The original plan was to have three men at this new weather base, but because the supplies for this number could not be transported before the beginning of the three months of total darkness in midwinter, Byrd decided to man the base alone.

A specially built shack fifteen feet long and eleven feet wide was sunk into the snow. Food, fuel, weather equipment, and a radio were placed in the shack, and the famous explorer settled in for months of solitude. For several weeks after he was left in the underground shack, his weather experiments went well.

He had time to read and listen to gramophone records he had brought along.

On the last day of May, 1934, tragedy struck. The exhaust pipe to the gasoline engine, that he used to generate electricity for his radio, froze, sending poisonous fumes throughout the shack.

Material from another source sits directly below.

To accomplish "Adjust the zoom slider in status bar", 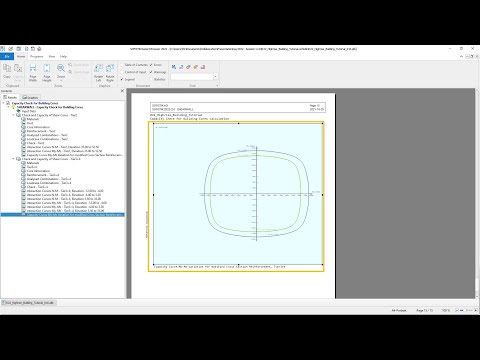I will pos(466,310).
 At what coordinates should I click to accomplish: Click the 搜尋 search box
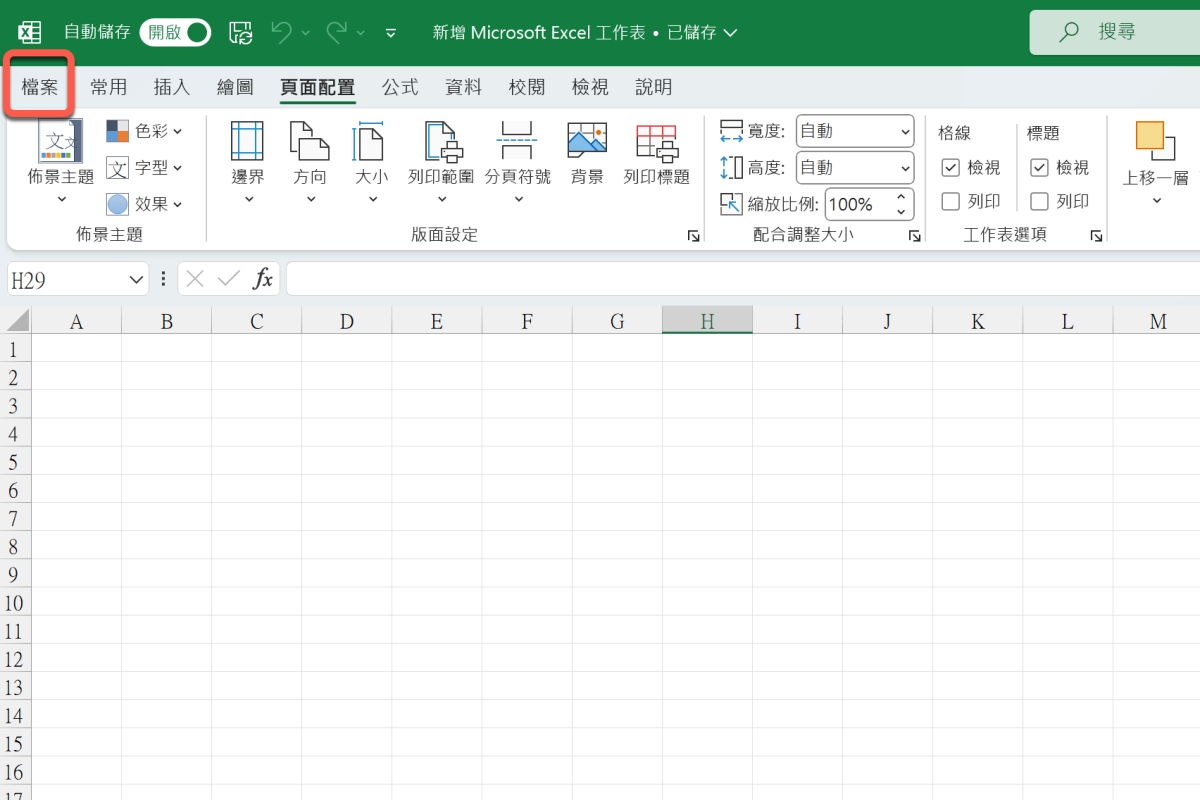[x=1116, y=32]
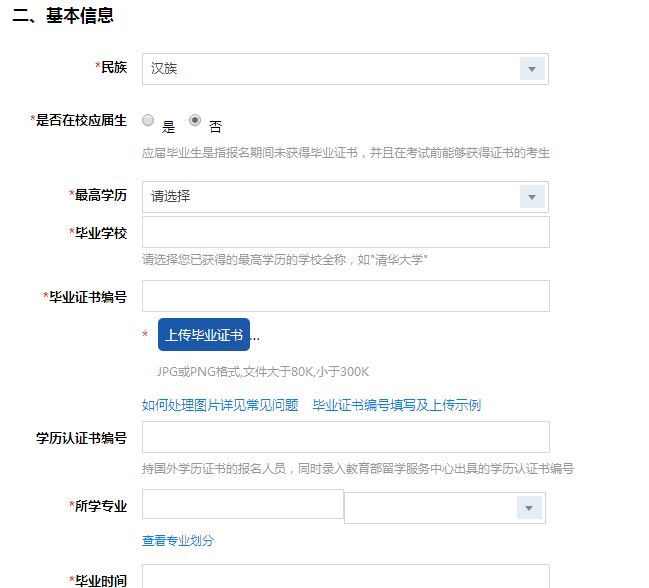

Byrd became too weak to lift cans of food and fuel, and he spent hours resting after completing the slightest chore. He was sure he was going to die, and wrote farewell notes to his wife and children.

Outside, the temperature fell to nearly fifty degrees below zero.

At the base with which Byrd made radio contact several times a week, they knew something was wrong, but the solitary explorer would admit nothing. They decided that a rescue party should go out, even though the 125 mile journey through the cold Arctic night was filled with danger.

After several attempts failed, they finally reached Admiral Byrd on August 11.

Admiral Byrd wrote a book about his experience; it was entitled, Alone. In it he vividly describes the torments of loneliness, especially when he was weak with illness. But he also spoke of “an abiding presence,” that sustained him and protected his sanity even in his moments of deepest loneliness.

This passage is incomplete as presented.